<<<<

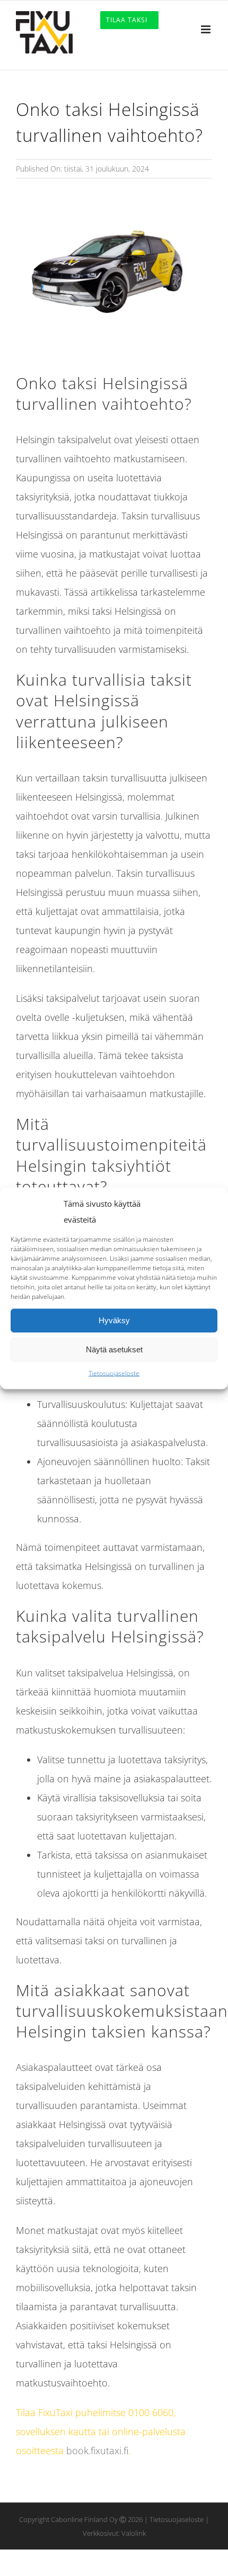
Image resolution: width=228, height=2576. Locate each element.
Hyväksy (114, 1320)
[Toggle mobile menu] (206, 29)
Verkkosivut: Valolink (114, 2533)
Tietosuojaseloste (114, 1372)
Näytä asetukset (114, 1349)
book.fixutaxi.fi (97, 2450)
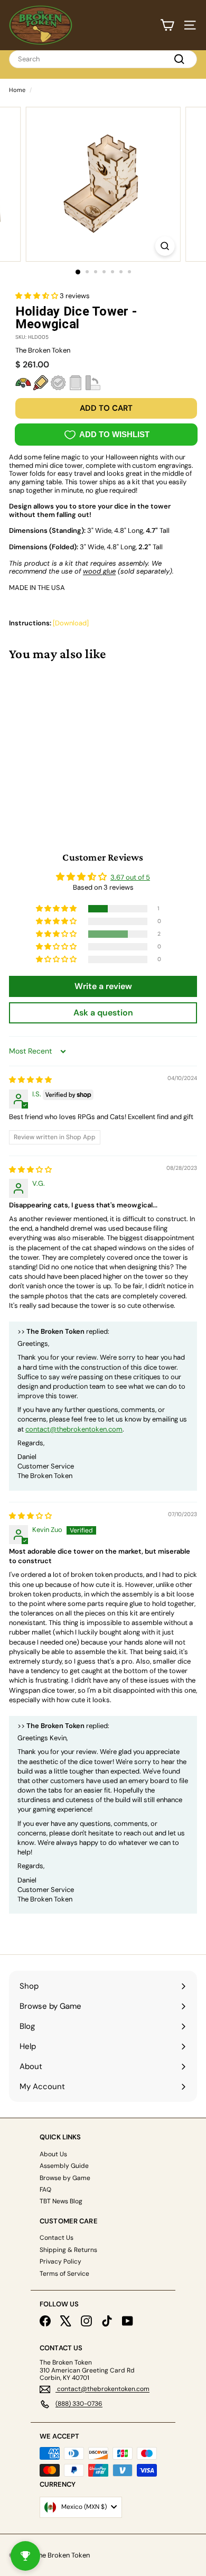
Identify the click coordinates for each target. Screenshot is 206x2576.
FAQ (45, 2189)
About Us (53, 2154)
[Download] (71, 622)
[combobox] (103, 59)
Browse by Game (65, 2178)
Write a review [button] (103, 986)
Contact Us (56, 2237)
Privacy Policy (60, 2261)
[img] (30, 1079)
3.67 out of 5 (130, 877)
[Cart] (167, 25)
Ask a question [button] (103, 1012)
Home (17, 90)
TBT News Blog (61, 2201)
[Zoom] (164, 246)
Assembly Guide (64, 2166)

>>>>
<<<<

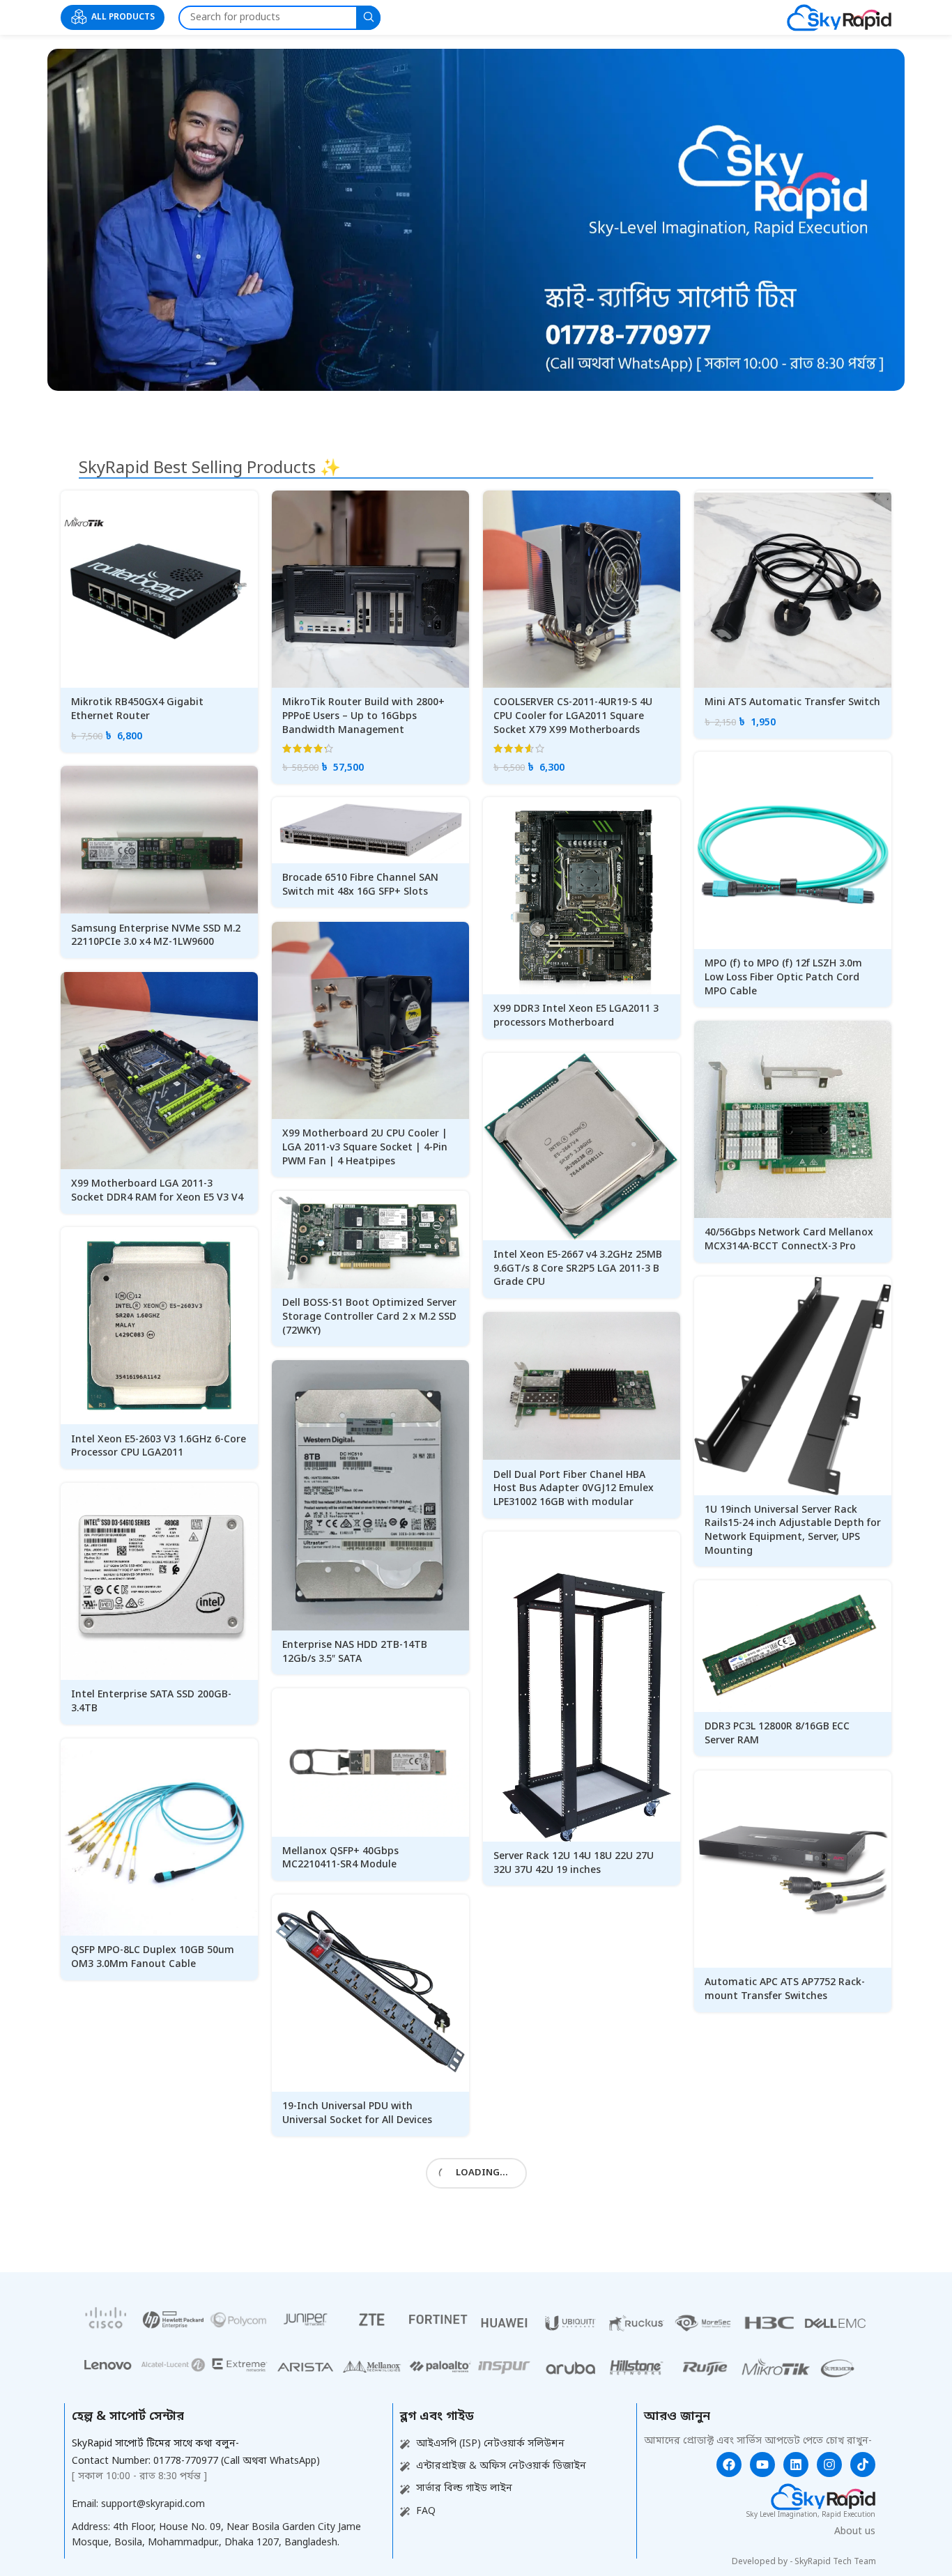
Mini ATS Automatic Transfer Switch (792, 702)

>>>>

THE TASK –
Above are some records; extract exactly the lines from the one containing "Verkkosivut: Valolink (114, 2533)" through the one containing "[Cart] (167, 25)" and drop the pictures.

YOUR RESPONSE –
Verkkosivut: Valolink (114, 2533)
Tietosuojaseloste (114, 1372)
Näytä asetukset (114, 1349)
book.fixutaxi.fi (97, 2450)
Identify the click coordinates for each target. Screenshot is 206x2576.
FAQ (45, 2189)
About Us (53, 2154)
[Download] (71, 622)
[combobox] (103, 59)
Browse by Game (65, 2178)
Write a review [button] (103, 986)
Contact Us (56, 2237)
Privacy Policy (60, 2261)
[img] (30, 1079)
3.67 out of 5 (130, 877)
[Cart] (167, 25)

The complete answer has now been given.